- Developer(s): Canopy Games, G2M Games
- Publisher(s): Infogrames, Inc.
- Platform(s): Microsoft Windows
- Release: NA: November 7, 2000;
- Genre(s): Racing
- Mode(s): Single-player, multiplayer

= Harley-Davidson: Wheels of Freedom =

2000 video game

Harley-Davidson: Wheels of Freedom is a racing game developed by Canopy Games and G2M Games, and published by Infogrames in 2000.

==Gameplay==

Screenshot showing a "checkpoint rally" race taking place.

Building upon the earlier Race Across America, Harley-Davidson: Wheels of Freedom lets players take part in various motorcycle rally events across the United States. Events new to the game are checkpoint-based rally stages, similar to Motocross Madness and Midnight Club, along with a poker run game mode where besides winning the race itself, the player has to have the best poker hand at the end of each run. As with earlier Harley-Davidson games, Wheels of Freedom employs a number of motorcycles from the company—models such as the Harley-Davidson Fat Boy return, along with the addition of the Softail Deuce, Dyna Wide Glide and Night Train. In contrast to the linear, point-to-point stages in Race Across America, Wheels of Freedom is open-ended in nature, with open world checkpoint stages and circuits and the ability to choose events at their own leisure.

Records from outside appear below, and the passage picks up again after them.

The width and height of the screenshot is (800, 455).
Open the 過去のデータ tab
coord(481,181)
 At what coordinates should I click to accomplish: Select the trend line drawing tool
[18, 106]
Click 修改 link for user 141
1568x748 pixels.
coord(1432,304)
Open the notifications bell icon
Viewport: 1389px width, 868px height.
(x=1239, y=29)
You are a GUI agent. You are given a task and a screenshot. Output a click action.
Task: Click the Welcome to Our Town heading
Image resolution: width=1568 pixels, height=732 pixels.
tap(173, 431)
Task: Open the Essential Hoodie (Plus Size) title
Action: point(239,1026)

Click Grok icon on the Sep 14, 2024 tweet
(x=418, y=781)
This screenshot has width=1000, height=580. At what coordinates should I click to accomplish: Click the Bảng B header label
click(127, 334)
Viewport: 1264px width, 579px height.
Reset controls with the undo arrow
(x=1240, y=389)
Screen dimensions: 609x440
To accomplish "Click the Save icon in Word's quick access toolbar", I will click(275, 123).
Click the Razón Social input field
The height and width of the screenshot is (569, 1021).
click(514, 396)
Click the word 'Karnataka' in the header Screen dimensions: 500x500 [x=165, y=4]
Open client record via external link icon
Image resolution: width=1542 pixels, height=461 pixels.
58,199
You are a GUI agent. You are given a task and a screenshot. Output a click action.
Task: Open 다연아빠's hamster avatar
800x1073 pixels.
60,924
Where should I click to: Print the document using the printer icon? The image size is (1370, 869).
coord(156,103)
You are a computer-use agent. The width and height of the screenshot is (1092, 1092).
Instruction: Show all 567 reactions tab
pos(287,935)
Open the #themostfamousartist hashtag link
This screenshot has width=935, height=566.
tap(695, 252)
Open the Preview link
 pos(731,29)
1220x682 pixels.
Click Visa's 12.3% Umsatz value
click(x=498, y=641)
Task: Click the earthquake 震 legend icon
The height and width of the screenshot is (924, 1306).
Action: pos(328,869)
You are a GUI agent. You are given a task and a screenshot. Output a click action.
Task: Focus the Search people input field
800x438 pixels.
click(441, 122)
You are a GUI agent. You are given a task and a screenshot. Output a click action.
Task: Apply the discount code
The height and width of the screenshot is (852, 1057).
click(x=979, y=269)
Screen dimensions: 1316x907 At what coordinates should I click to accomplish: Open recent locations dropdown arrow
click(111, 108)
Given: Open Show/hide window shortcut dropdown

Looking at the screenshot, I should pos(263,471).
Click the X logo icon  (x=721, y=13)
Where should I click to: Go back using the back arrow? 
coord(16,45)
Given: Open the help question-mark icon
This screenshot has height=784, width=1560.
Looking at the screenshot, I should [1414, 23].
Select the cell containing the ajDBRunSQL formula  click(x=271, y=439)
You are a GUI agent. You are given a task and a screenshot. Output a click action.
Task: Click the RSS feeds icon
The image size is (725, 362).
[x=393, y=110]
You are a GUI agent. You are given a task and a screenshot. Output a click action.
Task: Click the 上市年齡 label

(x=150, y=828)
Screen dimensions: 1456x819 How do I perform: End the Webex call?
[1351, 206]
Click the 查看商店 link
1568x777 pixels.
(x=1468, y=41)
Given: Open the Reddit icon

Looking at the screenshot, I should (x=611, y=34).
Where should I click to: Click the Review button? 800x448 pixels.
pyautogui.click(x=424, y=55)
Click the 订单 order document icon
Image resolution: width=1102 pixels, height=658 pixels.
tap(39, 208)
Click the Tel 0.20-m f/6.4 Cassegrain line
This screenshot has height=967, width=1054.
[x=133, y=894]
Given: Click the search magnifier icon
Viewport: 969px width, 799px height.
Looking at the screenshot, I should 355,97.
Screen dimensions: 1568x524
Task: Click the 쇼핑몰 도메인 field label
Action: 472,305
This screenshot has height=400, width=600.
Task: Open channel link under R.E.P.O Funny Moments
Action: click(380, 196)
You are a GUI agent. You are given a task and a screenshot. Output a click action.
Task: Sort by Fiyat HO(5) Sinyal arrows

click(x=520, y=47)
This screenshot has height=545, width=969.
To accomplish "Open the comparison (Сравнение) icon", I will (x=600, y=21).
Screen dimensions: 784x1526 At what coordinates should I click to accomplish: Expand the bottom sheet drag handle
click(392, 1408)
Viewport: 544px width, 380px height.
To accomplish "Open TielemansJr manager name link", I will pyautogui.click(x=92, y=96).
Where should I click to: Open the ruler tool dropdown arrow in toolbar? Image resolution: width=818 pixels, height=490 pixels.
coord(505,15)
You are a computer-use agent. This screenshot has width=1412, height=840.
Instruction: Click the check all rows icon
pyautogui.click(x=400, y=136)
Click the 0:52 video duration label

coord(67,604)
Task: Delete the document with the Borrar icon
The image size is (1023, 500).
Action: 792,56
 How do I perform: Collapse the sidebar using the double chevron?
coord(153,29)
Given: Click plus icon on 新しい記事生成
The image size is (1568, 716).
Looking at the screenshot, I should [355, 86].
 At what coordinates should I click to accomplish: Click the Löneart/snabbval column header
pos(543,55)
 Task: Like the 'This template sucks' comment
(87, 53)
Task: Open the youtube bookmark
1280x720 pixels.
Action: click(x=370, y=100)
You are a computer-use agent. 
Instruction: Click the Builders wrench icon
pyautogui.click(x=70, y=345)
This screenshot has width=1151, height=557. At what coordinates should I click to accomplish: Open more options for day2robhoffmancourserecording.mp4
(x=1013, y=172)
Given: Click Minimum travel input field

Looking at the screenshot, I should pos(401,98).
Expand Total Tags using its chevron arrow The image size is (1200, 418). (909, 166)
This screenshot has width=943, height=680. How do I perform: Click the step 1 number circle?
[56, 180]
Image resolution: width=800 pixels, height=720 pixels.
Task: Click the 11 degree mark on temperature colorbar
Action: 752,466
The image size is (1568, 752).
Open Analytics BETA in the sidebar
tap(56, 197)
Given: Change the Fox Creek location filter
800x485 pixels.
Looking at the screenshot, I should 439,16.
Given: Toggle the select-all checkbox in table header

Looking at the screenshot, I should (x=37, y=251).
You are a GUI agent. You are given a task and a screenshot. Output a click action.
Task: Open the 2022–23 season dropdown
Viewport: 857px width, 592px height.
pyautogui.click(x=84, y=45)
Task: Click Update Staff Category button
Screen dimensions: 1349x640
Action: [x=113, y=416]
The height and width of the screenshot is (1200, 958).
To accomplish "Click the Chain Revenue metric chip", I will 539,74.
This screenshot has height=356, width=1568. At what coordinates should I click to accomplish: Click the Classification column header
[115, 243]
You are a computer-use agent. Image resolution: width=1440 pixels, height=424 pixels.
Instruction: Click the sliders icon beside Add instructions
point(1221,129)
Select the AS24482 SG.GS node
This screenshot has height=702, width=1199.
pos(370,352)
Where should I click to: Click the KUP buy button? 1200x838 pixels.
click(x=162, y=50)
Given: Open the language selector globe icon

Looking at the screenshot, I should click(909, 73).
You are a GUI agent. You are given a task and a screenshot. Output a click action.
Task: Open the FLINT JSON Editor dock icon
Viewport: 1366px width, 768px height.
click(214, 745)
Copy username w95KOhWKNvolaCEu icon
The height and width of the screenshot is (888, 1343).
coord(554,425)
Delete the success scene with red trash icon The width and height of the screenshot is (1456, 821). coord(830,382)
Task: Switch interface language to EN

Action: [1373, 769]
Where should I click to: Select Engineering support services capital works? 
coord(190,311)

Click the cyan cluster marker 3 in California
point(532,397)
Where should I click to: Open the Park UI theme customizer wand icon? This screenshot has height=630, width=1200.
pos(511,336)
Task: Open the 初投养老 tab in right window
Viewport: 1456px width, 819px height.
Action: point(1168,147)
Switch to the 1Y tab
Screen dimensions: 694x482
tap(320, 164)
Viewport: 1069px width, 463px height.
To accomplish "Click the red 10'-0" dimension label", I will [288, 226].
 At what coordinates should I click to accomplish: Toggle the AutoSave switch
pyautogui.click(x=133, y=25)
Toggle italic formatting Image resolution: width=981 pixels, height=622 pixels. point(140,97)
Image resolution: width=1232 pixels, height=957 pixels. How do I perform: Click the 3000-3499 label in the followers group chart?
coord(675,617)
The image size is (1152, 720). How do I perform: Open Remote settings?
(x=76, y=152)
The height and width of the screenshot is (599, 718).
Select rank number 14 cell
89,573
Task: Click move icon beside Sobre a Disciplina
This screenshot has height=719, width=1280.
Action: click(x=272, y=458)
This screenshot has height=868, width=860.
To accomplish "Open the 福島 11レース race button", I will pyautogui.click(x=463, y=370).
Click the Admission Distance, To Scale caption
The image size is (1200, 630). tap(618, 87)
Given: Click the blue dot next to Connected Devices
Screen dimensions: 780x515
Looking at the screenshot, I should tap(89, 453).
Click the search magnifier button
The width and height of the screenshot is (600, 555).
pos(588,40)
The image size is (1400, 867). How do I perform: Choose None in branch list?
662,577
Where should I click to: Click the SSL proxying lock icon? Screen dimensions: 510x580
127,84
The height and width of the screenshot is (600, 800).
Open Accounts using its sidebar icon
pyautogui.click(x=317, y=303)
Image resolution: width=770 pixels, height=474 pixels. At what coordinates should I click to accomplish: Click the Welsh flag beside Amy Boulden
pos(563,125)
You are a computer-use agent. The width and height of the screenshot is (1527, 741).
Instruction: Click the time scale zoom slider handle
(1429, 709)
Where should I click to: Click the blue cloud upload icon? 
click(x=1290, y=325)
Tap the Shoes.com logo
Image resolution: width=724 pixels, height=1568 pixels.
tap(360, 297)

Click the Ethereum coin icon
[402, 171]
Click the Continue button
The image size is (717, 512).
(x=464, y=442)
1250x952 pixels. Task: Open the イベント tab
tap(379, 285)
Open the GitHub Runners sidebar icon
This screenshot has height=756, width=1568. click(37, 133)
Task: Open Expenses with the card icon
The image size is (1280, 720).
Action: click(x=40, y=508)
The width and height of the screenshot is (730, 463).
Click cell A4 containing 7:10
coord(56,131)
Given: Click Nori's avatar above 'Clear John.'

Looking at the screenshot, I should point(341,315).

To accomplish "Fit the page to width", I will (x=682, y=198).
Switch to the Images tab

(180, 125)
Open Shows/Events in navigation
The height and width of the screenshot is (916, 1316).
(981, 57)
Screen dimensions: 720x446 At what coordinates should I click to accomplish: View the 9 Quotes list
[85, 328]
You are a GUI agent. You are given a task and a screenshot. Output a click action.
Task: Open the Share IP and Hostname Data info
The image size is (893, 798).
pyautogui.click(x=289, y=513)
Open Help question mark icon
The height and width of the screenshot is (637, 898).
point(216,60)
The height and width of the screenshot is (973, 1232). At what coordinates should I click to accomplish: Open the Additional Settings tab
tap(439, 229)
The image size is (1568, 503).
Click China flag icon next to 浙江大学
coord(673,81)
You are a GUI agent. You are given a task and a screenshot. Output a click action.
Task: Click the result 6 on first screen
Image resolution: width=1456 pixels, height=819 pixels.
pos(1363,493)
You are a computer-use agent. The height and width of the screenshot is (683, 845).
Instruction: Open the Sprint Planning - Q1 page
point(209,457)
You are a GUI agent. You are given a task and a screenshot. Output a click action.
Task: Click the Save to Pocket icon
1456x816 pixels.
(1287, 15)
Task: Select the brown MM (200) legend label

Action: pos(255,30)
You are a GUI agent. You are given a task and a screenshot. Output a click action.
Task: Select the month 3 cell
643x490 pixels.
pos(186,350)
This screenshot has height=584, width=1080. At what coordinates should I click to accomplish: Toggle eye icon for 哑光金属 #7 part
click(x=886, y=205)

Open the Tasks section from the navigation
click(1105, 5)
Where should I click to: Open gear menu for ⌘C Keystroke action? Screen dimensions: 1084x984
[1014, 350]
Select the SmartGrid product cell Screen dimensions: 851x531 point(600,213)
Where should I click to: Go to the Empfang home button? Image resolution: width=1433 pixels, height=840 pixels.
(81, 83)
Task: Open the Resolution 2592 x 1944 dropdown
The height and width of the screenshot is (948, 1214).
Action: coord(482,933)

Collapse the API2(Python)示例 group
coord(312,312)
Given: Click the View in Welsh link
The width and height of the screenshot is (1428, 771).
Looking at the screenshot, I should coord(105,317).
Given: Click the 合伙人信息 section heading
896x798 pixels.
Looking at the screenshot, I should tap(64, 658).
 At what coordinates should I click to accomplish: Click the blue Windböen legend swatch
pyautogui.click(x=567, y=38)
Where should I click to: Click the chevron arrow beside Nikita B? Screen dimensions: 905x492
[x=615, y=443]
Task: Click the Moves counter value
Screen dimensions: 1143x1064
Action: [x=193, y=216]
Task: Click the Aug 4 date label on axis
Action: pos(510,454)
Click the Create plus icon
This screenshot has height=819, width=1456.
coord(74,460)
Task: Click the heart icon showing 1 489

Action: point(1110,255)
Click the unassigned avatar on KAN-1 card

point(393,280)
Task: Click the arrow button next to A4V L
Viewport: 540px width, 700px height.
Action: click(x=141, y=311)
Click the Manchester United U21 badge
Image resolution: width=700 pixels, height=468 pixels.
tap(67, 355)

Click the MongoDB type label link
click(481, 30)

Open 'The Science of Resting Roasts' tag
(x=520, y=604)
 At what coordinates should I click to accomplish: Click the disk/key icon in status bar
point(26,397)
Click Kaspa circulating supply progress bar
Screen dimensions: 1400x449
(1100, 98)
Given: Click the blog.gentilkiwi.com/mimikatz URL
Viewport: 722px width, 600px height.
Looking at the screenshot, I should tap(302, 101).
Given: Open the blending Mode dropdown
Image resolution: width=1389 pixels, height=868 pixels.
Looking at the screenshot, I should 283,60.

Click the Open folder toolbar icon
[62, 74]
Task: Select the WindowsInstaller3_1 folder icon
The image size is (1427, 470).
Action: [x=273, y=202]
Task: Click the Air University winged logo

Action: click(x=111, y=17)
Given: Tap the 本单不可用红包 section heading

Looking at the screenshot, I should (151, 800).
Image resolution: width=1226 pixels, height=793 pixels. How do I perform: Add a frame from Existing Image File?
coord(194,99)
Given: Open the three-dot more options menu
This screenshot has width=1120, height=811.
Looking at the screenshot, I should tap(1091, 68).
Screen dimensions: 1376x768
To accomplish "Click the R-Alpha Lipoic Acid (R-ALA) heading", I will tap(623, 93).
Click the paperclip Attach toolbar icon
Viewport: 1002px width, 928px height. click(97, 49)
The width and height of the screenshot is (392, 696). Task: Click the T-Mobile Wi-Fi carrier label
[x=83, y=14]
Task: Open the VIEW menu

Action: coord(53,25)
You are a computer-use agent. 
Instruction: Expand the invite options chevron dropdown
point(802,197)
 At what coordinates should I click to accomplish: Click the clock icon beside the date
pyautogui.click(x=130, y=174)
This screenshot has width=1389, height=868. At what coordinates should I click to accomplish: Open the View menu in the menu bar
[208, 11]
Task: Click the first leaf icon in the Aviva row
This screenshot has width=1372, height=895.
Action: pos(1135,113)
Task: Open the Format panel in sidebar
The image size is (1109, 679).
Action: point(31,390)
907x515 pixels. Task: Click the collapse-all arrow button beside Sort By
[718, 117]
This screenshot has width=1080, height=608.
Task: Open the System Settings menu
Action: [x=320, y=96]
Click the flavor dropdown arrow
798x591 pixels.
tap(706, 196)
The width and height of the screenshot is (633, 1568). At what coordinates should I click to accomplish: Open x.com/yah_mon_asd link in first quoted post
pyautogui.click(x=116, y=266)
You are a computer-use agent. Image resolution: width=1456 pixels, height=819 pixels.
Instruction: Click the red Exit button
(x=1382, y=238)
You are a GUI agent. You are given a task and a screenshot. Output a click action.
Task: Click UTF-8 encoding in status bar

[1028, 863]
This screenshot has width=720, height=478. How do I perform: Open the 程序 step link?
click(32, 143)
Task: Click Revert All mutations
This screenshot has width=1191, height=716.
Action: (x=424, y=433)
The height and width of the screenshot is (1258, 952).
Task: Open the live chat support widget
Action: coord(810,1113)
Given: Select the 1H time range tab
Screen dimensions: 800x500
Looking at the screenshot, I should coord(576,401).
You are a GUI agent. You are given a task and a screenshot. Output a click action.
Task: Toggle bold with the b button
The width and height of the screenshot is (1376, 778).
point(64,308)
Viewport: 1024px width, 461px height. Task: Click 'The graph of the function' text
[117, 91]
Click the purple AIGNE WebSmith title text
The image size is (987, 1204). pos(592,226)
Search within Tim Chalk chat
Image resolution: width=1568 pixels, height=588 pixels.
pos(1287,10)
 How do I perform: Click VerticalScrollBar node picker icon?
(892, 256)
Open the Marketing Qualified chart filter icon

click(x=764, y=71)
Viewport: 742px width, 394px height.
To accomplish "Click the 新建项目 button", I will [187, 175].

Other improvements include the addition of the Havok physics engine with ragdoll physics and new character animations, making it possible for player character to separate from the motorcycle upon colliding with scenery or an opponent. Also included is the integration of GameSpy's matchmaking service, allowing players to join or host multiplayer sessions more easily as opposed to the multiplayer component in the previous game which was criticized for being cumbersome to use.

==Reception==
Reception to Wheels of Freedom was mixed. Reviewers noted improvements over the previous game, but complained about the game's AI and technical issues. The multiplayer component was also put into question, mainly due to sparse player counts in spite of its use of a matchmaking service and limited options.

Stephen Poole of GameSpot said, "If you're looking for high-performance motorcycle racing on the PC, you'll tap this one out in very short order.". They awarded the game a score of 5.3 (mediocre). In a similarly mixed review, Vincent Lopez of IGN noted the graphical improvements over the previous game, its open-ended structure and the inclusion of GameSpy Arcade, but criticized its erratic AI and easy difficulty, saying "If, perhaps, you enjoy spending your money on things of value, such as say... well, any other game on the market, than you should probably take the twenty bucks and get yourself Superbike 2001, or at least something a little more valuable."

A more positive review came from Shawn Snider of GamingExcellence, who deemed it "a very large step up from its predecessor", yet noted the game's easy difficulty and poor vehicle handling.